_Exercise brief_: Reproduce every one of the following rows verbatim, with no alteration.

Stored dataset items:
-- START --

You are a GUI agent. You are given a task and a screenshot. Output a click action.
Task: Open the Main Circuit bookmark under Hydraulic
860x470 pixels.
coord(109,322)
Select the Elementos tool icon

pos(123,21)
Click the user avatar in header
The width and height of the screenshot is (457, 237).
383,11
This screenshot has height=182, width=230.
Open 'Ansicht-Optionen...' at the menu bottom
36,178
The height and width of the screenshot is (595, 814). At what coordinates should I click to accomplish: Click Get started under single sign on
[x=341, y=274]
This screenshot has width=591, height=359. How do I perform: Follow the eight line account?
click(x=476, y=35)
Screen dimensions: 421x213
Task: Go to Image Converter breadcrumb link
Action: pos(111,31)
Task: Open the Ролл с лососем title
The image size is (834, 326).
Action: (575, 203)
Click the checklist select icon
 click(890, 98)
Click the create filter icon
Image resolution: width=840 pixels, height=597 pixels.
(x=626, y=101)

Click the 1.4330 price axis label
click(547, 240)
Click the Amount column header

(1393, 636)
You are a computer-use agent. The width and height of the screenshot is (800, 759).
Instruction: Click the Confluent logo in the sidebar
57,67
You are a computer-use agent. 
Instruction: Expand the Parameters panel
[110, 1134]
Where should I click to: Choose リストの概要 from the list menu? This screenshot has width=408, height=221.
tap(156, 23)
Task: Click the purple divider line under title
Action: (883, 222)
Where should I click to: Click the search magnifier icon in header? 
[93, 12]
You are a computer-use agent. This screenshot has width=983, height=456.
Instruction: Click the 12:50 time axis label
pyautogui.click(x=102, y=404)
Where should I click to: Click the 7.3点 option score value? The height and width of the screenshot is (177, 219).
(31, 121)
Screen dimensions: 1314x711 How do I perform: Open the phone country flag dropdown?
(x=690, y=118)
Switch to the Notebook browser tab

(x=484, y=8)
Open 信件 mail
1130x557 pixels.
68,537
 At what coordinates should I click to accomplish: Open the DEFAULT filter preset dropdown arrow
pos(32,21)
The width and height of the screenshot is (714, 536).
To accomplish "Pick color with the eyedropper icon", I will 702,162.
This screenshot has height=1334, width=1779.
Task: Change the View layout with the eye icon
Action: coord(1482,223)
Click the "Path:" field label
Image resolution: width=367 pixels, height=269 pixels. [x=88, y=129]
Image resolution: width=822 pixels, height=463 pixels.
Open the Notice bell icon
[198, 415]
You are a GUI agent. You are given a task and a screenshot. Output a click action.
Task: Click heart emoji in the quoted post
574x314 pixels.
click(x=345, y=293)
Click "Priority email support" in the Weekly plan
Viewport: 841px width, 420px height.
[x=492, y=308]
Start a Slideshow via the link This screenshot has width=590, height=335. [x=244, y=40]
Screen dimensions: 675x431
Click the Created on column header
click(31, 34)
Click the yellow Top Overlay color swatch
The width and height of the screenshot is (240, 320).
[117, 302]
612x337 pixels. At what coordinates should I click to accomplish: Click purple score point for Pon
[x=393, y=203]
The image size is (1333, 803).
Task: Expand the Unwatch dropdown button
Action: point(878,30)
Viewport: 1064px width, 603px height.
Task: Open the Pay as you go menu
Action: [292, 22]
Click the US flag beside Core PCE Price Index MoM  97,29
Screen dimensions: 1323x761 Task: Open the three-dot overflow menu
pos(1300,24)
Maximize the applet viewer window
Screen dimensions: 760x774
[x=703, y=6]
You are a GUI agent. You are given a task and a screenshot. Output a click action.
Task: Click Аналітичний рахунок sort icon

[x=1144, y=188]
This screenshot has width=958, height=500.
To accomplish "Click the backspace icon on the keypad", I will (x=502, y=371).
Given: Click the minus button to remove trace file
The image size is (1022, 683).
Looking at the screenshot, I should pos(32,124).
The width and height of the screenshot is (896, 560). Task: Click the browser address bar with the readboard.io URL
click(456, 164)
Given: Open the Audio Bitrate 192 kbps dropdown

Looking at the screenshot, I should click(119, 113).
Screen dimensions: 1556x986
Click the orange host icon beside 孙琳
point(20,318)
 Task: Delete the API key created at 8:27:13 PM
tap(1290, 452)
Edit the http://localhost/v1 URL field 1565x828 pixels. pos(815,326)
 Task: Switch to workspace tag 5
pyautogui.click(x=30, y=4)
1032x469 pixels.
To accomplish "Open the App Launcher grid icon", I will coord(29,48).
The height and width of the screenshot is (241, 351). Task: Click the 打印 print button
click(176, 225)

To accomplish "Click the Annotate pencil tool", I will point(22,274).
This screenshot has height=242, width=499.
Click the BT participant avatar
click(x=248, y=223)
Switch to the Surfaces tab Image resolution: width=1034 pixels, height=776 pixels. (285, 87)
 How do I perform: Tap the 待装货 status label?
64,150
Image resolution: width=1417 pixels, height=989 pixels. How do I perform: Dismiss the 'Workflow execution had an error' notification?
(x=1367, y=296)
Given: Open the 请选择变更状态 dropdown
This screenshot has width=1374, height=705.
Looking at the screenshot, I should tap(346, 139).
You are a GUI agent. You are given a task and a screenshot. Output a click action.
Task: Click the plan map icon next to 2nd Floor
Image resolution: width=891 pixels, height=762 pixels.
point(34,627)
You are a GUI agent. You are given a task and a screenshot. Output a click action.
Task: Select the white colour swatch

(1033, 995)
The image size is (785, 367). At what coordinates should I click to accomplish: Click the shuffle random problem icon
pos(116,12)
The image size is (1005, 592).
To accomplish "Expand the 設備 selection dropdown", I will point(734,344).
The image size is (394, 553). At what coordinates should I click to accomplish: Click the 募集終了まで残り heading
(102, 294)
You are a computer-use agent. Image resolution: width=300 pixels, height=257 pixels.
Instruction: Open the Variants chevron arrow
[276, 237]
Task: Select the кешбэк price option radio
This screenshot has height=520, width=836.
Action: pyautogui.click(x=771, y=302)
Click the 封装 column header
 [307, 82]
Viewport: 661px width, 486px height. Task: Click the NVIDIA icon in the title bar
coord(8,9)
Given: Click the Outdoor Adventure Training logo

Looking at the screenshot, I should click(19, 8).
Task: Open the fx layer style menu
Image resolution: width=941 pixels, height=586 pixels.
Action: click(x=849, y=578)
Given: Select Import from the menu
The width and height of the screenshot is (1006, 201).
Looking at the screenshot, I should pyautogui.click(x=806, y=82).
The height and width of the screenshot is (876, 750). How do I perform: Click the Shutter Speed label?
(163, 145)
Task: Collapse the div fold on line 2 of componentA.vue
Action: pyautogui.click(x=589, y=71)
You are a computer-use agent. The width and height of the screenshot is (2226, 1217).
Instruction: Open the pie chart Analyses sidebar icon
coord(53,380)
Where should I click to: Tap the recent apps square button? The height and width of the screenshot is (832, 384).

-- END --

_Solution below_:
You are a GUI agent. You are given a task and a screenshot. Output a click action.
Task: Open the Main Circuit bookmark under Hydraulic
860x470 pixels.
coord(109,322)
Select the Elementos tool icon

pos(123,21)
Click the user avatar in header
The width and height of the screenshot is (457, 237).
383,11
This screenshot has height=182, width=230.
Open 'Ansicht-Optionen...' at the menu bottom
36,178
The height and width of the screenshot is (595, 814). At what coordinates should I click to accomplish: Click Get started under single sign on
[x=341, y=274]
This screenshot has width=591, height=359. How do I perform: Follow the eight line account?
click(x=476, y=35)
Screen dimensions: 421x213
Task: Go to Image Converter breadcrumb link
Action: pos(111,31)
Task: Open the Ролл с лососем title
The image size is (834, 326).
Action: (575, 203)
Click the checklist select icon
 click(890, 98)
Click the create filter icon
Image resolution: width=840 pixels, height=597 pixels.
(x=626, y=101)

Click the 1.4330 price axis label
click(547, 240)
Click the Amount column header

(1393, 636)
You are a computer-use agent. The width and height of the screenshot is (800, 759).
Instruction: Click the Confluent logo in the sidebar
57,67
You are a computer-use agent. 
Instruction: Expand the Parameters panel
[110, 1134]
Where should I click to: Choose リストの概要 from the list menu? This screenshot has width=408, height=221.
tap(156, 23)
Task: Click the purple divider line under title
Action: (883, 222)
Where should I click to: Click the search magnifier icon in header? 
[93, 12]
You are a computer-use agent. This screenshot has width=983, height=456.
Instruction: Click the 12:50 time axis label
pyautogui.click(x=102, y=404)
Where should I click to: Click the 7.3点 option score value? The height and width of the screenshot is (177, 219).
(31, 121)
Screen dimensions: 1314x711 How do I perform: Open the phone country flag dropdown?
(x=690, y=118)
Switch to the Notebook browser tab

(x=484, y=8)
Open 信件 mail
1130x557 pixels.
68,537
 At what coordinates should I click to accomplish: Open the DEFAULT filter preset dropdown arrow
pos(32,21)
The width and height of the screenshot is (714, 536).
To accomplish "Pick color with the eyedropper icon", I will 702,162.
This screenshot has height=1334, width=1779.
Task: Change the View layout with the eye icon
Action: coord(1482,223)
Click the "Path:" field label
Image resolution: width=367 pixels, height=269 pixels. [x=88, y=129]
Image resolution: width=822 pixels, height=463 pixels.
Open the Notice bell icon
[198, 415]
You are a GUI agent. You are given a task and a screenshot. Output a click action.
Task: Click heart emoji in the quoted post
574x314 pixels.
click(x=345, y=293)
Click "Priority email support" in the Weekly plan
Viewport: 841px width, 420px height.
[x=492, y=308]
Start a Slideshow via the link This screenshot has width=590, height=335. [x=244, y=40]
Screen dimensions: 675x431
Click the Created on column header
click(31, 34)
Click the yellow Top Overlay color swatch
The width and height of the screenshot is (240, 320).
[117, 302]
612x337 pixels. At what coordinates should I click to accomplish: Click purple score point for Pon
[x=393, y=203]
The image size is (1333, 803).
Task: Expand the Unwatch dropdown button
Action: point(878,30)
Viewport: 1064px width, 603px height.
Task: Open the Pay as you go menu
Action: [292, 22]
Click the US flag beside Core PCE Price Index MoM  97,29
Screen dimensions: 1323x761 Task: Open the three-dot overflow menu
pos(1300,24)
Maximize the applet viewer window
Screen dimensions: 760x774
[x=703, y=6]
You are a GUI agent. You are given a task and a screenshot. Output a click action.
Task: Click Аналітичний рахунок sort icon

[x=1144, y=188]
This screenshot has width=958, height=500.
To accomplish "Click the backspace icon on the keypad", I will (x=502, y=371).
Given: Click the minus button to remove trace file
The image size is (1022, 683).
Looking at the screenshot, I should pos(32,124).
The width and height of the screenshot is (896, 560). Task: Click the browser address bar with the readboard.io URL
click(456, 164)
Given: Open the Audio Bitrate 192 kbps dropdown

Looking at the screenshot, I should click(119, 113).
Screen dimensions: 1556x986
Click the orange host icon beside 孙琳
point(20,318)
 Task: Delete the API key created at 8:27:13 PM
tap(1290, 452)
Edit the http://localhost/v1 URL field 1565x828 pixels. pos(815,326)
 Task: Switch to workspace tag 5
pyautogui.click(x=30, y=4)
1032x469 pixels.
To accomplish "Open the App Launcher grid icon", I will coord(29,48).
The height and width of the screenshot is (241, 351). Task: Click the 打印 print button
click(176, 225)

To accomplish "Click the Annotate pencil tool", I will point(22,274).
This screenshot has height=242, width=499.
Click the BT participant avatar
click(x=248, y=223)
Switch to the Surfaces tab Image resolution: width=1034 pixels, height=776 pixels. (285, 87)
 How do I perform: Tap the 待装货 status label?
64,150
Image resolution: width=1417 pixels, height=989 pixels. How do I perform: Dismiss the 'Workflow execution had an error' notification?
(x=1367, y=296)
Given: Open the 请选择变更状态 dropdown
This screenshot has width=1374, height=705.
Looking at the screenshot, I should tap(346, 139).
You are a GUI agent. You are given a task and a screenshot. Output a click action.
Task: Click the plan map icon next to 2nd Floor
Image resolution: width=891 pixels, height=762 pixels.
point(34,627)
You are a GUI agent. You are given a task and a screenshot. Output a click action.
Task: Select the white colour swatch

(1033, 995)
The image size is (785, 367). At what coordinates should I click to accomplish: Click the shuffle random problem icon
pos(116,12)
The image size is (1005, 592).
To accomplish "Expand the 設備 selection dropdown", I will point(734,344).
The image size is (394, 553). At what coordinates should I click to accomplish: Click the 募集終了まで残り heading
(102, 294)
You are a computer-use agent. Image resolution: width=300 pixels, height=257 pixels.
Instruction: Open the Variants chevron arrow
[276, 237]
Task: Select the кешбэк price option radio
This screenshot has height=520, width=836.
Action: pyautogui.click(x=771, y=302)
Click the 封装 column header
 [307, 82]
Viewport: 661px width, 486px height. Task: Click the NVIDIA icon in the title bar
coord(8,9)
Given: Click the Outdoor Adventure Training logo

Looking at the screenshot, I should click(19, 8).
Task: Open the fx layer style menu
Image resolution: width=941 pixels, height=586 pixels.
Action: click(x=849, y=578)
Given: Select Import from the menu
The width and height of the screenshot is (1006, 201).
Looking at the screenshot, I should pyautogui.click(x=806, y=82).
The height and width of the screenshot is (876, 750). How do I perform: Click the Shutter Speed label?
(163, 145)
Task: Collapse the div fold on line 2 of componentA.vue
Action: pyautogui.click(x=589, y=71)
You are a computer-use agent. The width and height of the screenshot is (2226, 1217).
Instruction: Open the pie chart Analyses sidebar icon
coord(53,380)
Where should I click to: Tap the recent apps square button? The height and width of the screenshot is (832, 384).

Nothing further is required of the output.